Fraser Speirs - Blog - Future Shock
This is one of the best must-read essays about the iPad and how it will change computing. In fact, I question whether you can competently discuss the prospects of this device unless you read this, or at least a similar piece from someone who “gets it.”
I was on a Royal Caribbean cruise last week during Apple’s iPad announcement. I am just now hanging out at Miami’s airport before my flight home, catching up on coverage and essays about this intriguing new computer. I’m excited, but I have questions.
Is the iPad the liberating, enabling device that so many envision? Fraser Speirs, Craig Hockenberry, Nik Fletcher, Marco Arment, and many more have written some fantastic essays about the iPad’s prospects and how it may actually and finally embody the ideal of “simple computing for all.” So much of the traditional OS cruft and file system confusion is abstracted away in the iPad’s updated version of iPhone OS. The user doesn’t have to know where their photos are stored or worry about accidentally nuking their entire photo library with a misplaced keyboard shortcut. You just tap the photos app, swoosh your fingers around like a maestro, and, indeed, magic happens.
But how will we get our photos onto the iPad in the first place? How will we create our iPod playlists? How will we print a Pages document? How will we create a backup of all our important photos, media, and documents? How will we wipe our iPad and start with a clean (*snicker*) slate?
Users will still need a desktop computer for many of these tasks, at least for some of the time or the initial setup, and any restore thereafter. That means a desktop or notebook computer that is still “stuck” in the previous methodologies of file systems, windowing environments, right-clicking, and all the other confusing complexities that the iPad is designed to gloss over.
I’m incredibly interested in the iPad, and I’m thinking seriously about getting one. But until we learn more about the 1.0 capabilities of the iPad and whatever version of iPhone OS that it ships with, I question how far Apple’s initial attempt at creating a new class of ultra-usable personal computers will go.
TidBITS on the iPad and (a good) lack of handwriting recognition features
stevenf.com - I need to talk to you about computers
Steven Frank is talking about the iPad and the change it represents to the future of computing. But he could have been talking about any number of current events and hot topics.

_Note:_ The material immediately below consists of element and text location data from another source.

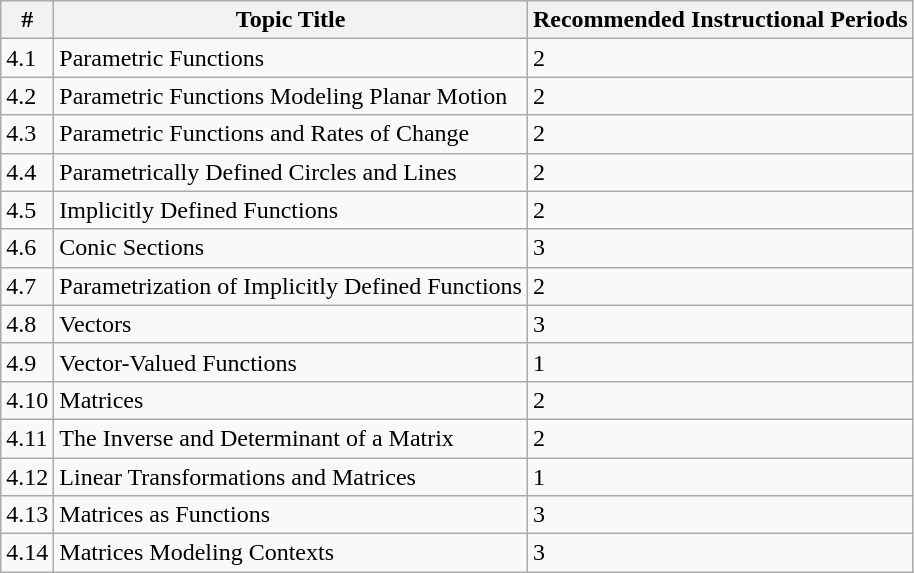
Implicitly Defined Functions (291, 210)
4.3 (28, 134)
Matrices (291, 400)
4.9 (28, 362)
4.1 (28, 58)
Topic Title (291, 20)
Conic Sections (291, 248)
Vectors (291, 324)
4.7 (28, 286)
4.2 (28, 96)
4.14 (28, 553)
4.10 (28, 400)
Linear Transformations and Matrices (291, 477)
4.11 (28, 438)
4.13 (28, 515)
Recommended Instructional Periods (720, 20)
Parametric Functions (291, 58)
Matrices as Functions (291, 515)
Parametric Functions Modeling Planar Motion (291, 96)
4.12 (28, 477)
# (28, 20)
4.8 (28, 324)
Parametrically Defined Circles and Lines (291, 172)
Vector-Valued Functions (291, 362)
4.5 (28, 210)
Parametrization of Implicitly Defined Functions (291, 286)
4.6 (28, 248)
Matrices Modeling Contexts (291, 553)
The Inverse and Determinant of a Matrix (291, 438)
4.4 (28, 172)
Parametric Functions and Rates of Change (291, 134)
Determine the [x, y] coordinate at the center of the cell enclosing the given text.  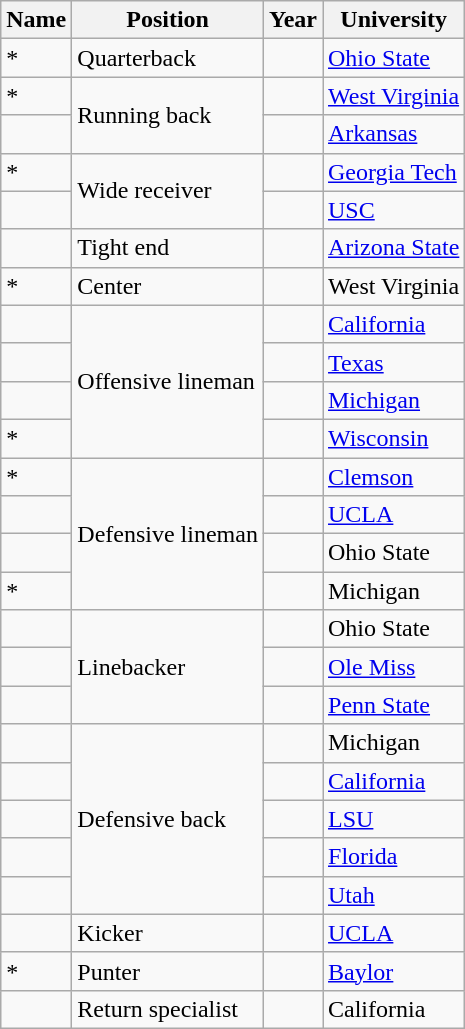
Running back [168, 115]
Return specialist [168, 1009]
Center [168, 286]
Wide receiver [168, 191]
Defensive lineman [168, 534]
Linebacker [168, 667]
Clemson [393, 477]
Arizona State [393, 248]
Position [168, 20]
Tight end [168, 248]
University [393, 20]
Quarterback [168, 58]
Georgia Tech [393, 172]
Wisconsin [393, 438]
Florida [393, 857]
Arkansas [393, 134]
USC [393, 210]
Penn State [393, 705]
Texas [393, 362]
Kicker [168, 933]
Punter [168, 971]
Ole Miss [393, 667]
Defensive back [168, 819]
Utah [393, 895]
Baylor [393, 971]
Name [36, 20]
Offensive lineman [168, 381]
LSU [393, 819]
Year [292, 20]
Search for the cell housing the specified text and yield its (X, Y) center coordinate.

Steven Frank, rightly calling bullshit on iPad parody coverage like this which takes pride in labeling the typical computer user—who does not (and should not need to) understand the complexities in modern OSes like Windows and even Mac OS X—as “mentally retarded.”
Conversation with Steve Jobs about iPad
A rare glimpse at Jobs in casual conversation with Walt Mossberg after the iPad announcement. He offers some great nuggets here, such as 140+ hours of continuous music playback and 10+ hours of book reading on the iPad. He also doesn’t flinch when replying to Mossberg about writing his iPad review on the iPad itself, noting that you can write in Pages, then export to and email a Word doc version.
Fraser Speirs - Blog - iPad Fallacy #1: “It’s not for content creation”
Don’t forget the zillions of apps already in the store that let iPhone users blog, paint, record audio, broadcast live video, communicate, and otherwise take an active part in the human experience. iPhone OS is about both consumption and frictionless creation.
Some people freak when you take away a few options or toolbars, but 75 million devices sold says that iPhone OS is a hit. I think the iPad’s larger display and more advanced multi-touch input will be an exceptional canvas (nyuk nyuk) for content creators. Just wait.
If working customer support for a Mac software company has taught me anything, it’s 1,001 reasons for the iPad to exist.
Why I Am Excited About the iPad – GigaOM
People are getting their panties in a bunch over having to deal with a full-size virtual keyboard, when the iPhone’s has proven to be quite successful. My iPhone typing muscle memory has gotten good enough that I can sometimes type without looking. We can only get better.
But one of the many significant potentials of the iPad is for the keyboard as an input device to disappear from many media, productive, creative, and other software experiences entirely.
Om Malik gets it.
In printed books, the two-page spread was our canvas. It’s easy to think similarly about the iPad. Let’s not. The canvas of the iPad must be considered in a way that acknowledge the physical boundaries of the device, while also embracing the effective limitlessness of space just beyond those edges.
We’re going to see new forms of storytelling emerge from this canvas. This is an opportunity to redefine modes of conversation between reader and content. And that’s one hell of an opportunity if making content is your thing.
Books in the Age of the iPad - Craig Mod
The iPad paradox: Less is more - Mike Elgan, Computerworld, offering a similar positive perspective as Fraser Speirs’ Future Shock essay from January.